For this case I would suggest that we base the critical label on
actual conditions like:
- Does it cause someone to lose data
- Does it happen often
- Does it result in an irrecoverable project state or corruption
of the local artifact cache
- Does it result in a stack trace without a decent explanation of
what went wrong to the user, or explanation of how the user
can recover
Sounds sensible to me. As long as we clarify and define.
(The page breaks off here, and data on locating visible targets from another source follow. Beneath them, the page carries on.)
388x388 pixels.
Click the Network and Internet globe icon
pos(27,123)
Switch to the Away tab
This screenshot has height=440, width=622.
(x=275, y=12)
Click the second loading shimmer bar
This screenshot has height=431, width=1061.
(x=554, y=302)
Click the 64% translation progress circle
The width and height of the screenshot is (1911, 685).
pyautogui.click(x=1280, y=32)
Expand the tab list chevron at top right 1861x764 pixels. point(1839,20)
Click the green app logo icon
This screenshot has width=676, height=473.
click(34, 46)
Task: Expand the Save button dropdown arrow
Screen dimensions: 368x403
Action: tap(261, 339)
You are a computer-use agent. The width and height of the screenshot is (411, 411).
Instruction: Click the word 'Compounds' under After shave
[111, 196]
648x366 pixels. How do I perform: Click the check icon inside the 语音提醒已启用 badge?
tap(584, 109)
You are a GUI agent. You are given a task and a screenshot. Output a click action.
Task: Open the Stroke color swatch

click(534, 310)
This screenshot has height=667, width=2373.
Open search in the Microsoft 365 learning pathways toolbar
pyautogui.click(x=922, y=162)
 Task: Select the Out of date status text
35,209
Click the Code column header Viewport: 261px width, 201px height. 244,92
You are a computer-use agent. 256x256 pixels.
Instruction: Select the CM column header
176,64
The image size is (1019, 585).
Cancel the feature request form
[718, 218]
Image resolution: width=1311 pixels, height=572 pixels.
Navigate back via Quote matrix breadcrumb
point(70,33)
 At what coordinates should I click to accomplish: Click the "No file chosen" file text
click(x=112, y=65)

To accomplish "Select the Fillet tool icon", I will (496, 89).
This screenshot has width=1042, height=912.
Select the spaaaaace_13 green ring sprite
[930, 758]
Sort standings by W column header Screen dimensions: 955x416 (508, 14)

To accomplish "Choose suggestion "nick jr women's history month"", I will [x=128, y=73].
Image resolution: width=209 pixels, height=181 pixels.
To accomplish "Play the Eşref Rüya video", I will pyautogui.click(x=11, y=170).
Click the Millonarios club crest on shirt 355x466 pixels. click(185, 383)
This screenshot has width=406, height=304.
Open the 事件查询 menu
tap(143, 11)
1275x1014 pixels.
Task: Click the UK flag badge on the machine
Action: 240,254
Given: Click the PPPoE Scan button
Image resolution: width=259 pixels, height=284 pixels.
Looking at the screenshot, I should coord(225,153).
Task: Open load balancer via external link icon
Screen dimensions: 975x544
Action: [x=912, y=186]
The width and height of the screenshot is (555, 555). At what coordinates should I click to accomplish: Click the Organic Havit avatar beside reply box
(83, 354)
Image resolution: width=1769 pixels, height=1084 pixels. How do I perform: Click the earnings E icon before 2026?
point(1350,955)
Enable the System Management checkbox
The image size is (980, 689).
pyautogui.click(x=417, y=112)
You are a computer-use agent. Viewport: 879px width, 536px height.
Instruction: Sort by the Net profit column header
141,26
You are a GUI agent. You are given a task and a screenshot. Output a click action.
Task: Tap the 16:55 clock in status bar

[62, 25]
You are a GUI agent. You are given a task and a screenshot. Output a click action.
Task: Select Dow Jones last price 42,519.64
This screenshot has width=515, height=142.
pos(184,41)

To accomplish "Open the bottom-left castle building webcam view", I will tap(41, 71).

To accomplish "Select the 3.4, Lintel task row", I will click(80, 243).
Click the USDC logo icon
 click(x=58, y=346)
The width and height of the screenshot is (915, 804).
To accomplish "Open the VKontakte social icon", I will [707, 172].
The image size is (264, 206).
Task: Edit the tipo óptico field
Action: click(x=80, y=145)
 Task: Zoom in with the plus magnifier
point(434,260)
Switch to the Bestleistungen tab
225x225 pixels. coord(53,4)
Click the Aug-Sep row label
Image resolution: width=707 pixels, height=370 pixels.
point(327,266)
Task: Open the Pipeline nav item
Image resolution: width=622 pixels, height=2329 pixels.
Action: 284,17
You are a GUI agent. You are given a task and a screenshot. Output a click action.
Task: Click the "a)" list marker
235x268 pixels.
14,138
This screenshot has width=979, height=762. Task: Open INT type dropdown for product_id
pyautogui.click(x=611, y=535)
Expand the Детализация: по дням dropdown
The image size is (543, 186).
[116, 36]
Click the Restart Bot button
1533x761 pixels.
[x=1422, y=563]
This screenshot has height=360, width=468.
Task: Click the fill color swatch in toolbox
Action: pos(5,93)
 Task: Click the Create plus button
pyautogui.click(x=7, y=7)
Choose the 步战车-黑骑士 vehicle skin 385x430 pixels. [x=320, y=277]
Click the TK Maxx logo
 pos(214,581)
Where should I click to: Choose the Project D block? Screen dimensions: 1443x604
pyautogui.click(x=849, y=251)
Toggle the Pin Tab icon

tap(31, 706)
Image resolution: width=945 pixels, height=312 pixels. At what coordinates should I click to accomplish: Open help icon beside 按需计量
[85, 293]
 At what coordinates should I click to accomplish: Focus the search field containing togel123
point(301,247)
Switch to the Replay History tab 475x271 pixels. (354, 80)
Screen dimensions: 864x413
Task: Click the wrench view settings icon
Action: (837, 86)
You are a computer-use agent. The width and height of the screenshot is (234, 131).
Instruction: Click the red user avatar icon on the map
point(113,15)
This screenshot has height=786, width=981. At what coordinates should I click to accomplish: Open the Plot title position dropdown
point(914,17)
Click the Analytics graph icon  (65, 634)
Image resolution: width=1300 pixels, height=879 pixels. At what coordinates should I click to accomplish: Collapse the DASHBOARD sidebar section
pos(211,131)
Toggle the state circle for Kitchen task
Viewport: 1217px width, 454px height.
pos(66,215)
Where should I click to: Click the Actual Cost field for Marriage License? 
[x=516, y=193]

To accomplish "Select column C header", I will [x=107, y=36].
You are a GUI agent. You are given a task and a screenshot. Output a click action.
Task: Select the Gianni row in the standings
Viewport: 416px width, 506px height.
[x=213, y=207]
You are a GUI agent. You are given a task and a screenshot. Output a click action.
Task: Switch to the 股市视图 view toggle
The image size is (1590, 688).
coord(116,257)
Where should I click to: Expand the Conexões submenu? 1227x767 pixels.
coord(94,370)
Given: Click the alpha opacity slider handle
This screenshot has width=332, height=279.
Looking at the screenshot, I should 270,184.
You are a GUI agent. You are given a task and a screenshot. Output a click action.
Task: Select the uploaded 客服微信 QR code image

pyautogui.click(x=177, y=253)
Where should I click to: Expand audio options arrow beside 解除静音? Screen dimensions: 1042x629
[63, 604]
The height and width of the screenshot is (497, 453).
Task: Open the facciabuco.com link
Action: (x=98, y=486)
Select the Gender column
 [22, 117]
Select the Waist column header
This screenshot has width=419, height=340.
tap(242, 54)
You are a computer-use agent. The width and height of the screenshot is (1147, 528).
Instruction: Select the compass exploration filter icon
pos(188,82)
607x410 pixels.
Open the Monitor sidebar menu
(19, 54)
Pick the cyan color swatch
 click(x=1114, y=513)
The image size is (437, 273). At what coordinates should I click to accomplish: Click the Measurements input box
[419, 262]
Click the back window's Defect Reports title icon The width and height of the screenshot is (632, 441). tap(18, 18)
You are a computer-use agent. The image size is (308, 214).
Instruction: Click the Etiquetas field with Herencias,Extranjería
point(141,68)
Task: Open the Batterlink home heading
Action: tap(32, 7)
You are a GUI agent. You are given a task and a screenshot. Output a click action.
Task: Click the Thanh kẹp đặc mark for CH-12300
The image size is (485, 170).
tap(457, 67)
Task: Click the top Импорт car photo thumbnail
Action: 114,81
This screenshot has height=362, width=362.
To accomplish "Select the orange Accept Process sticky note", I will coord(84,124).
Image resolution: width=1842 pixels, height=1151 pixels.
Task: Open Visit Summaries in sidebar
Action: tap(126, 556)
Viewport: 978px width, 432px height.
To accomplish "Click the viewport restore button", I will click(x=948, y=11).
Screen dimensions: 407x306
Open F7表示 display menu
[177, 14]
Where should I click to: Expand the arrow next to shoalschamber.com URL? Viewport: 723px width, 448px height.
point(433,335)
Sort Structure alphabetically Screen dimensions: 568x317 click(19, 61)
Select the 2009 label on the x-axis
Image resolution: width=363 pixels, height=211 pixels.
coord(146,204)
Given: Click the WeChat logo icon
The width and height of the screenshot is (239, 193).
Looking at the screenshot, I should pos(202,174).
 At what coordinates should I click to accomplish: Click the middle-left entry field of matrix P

And then we can just remove the High_Impact label completely, since
the intention of the High_Impact was to be the "Real Critical" label
(as opposed to the "What we pretend is really critical based on what
we have time to focus on").
Is this really the case? I don't think it is, and I certainly hope not.
<snip>
I'm not going to jump the gun and change any policy at this time,
And nor should you: I don't think anyone has the right to do that. It's a policy
that we'll all have to use daily and we should put it forward on this list to
agree before settling on something.
and
would love to hear from the wider community about which enhancements
that have been added to GitLab are useful to us, and which of these
enhancements have only resulted in workload overhead and notification
spam, so we can come to a conclusion together and have a better gitlab
experience.
Yes. For example, I imagine that everyone will agree that the issue and MR
templates have been a very good addition.